I work for a Bank and my current project uses OLAP cube for Some PnL analysis. We do have more around 20 fact tables and 30 dimensions tables. We also have clients tools where user could drill , pivot and filter data. Please let me know the feasibility and challenges that we will face if we replace the Cube with Druid ?
Without knowing anything about your actual use case, I’m going to take a stab at what I think might be some major points you’ll want to be aware of up front:
- Druid does not do big joins. It does support small joins (like postal code -> state or other very simple star-schema stuff) called lookups. If you cannot express your data in denormalized form then Druid will probably not work as expected.
- Batch ingestion is great. Realtime ingestion is best effort (for now). Batch indexing is as reliable as hadoop.

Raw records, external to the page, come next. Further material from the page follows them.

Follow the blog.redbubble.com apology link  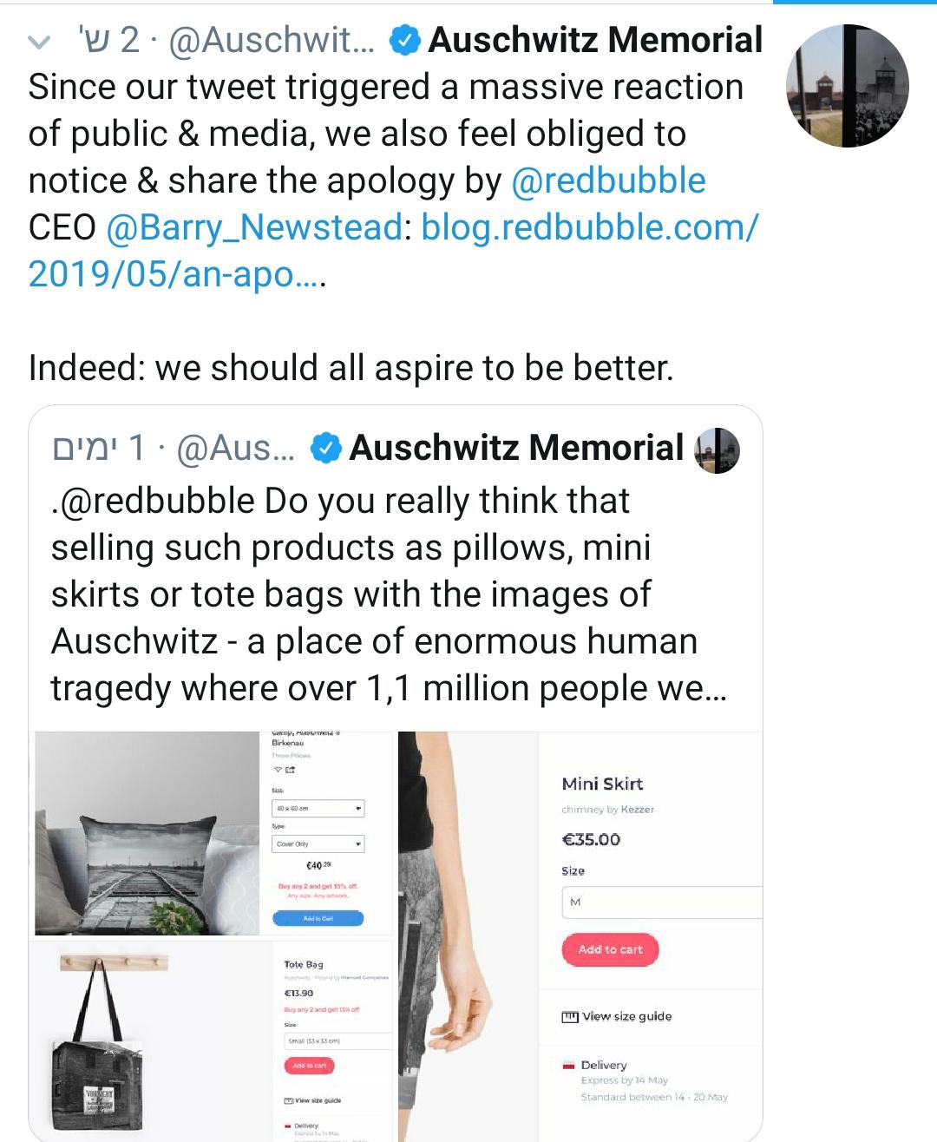coord(589,227)
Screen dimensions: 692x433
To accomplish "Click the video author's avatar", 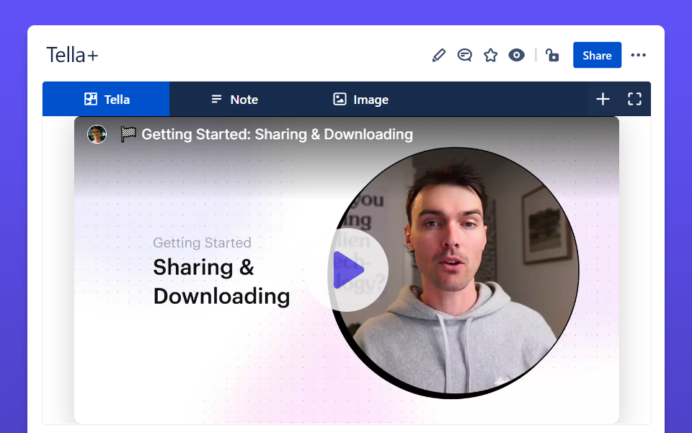I will tap(97, 134).
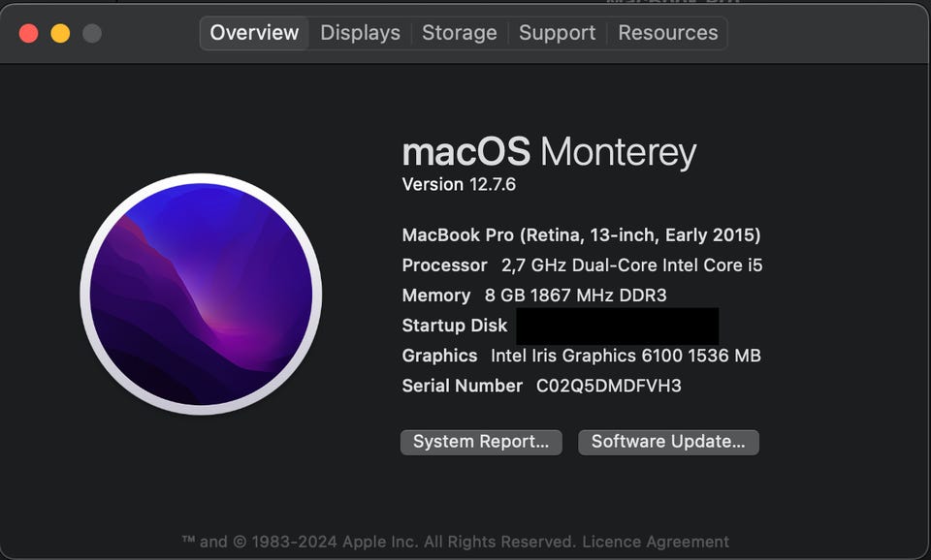
Task: Open System Report
Action: point(481,442)
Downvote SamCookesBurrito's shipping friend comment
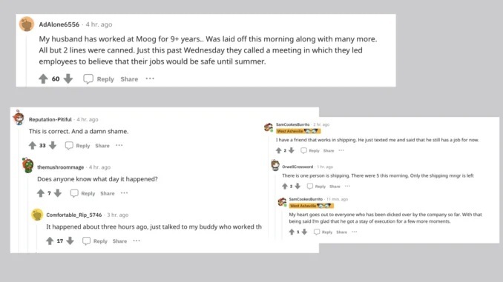The width and height of the screenshot is (503, 282). pos(292,150)
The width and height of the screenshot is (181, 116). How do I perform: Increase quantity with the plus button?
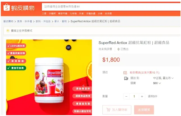[x=142, y=96]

The realtime streaming indexing (an optional component) is still undergoing development to make its data delivery guarantees more strict.
- Data is append only or replace. There is no “update” command in Druid. To update prior data one must replace the old data with a newly indexed version. The exception to this is if you use lookups, then the lookups resultant values can be modified ad-hoc while the data in the data source (the lookup keys) remains the same.
The above constraints make druid very very fast, reliable, and cost-effective for its intended use cases around append-only data streams, but also limit its flexibility for other use cases.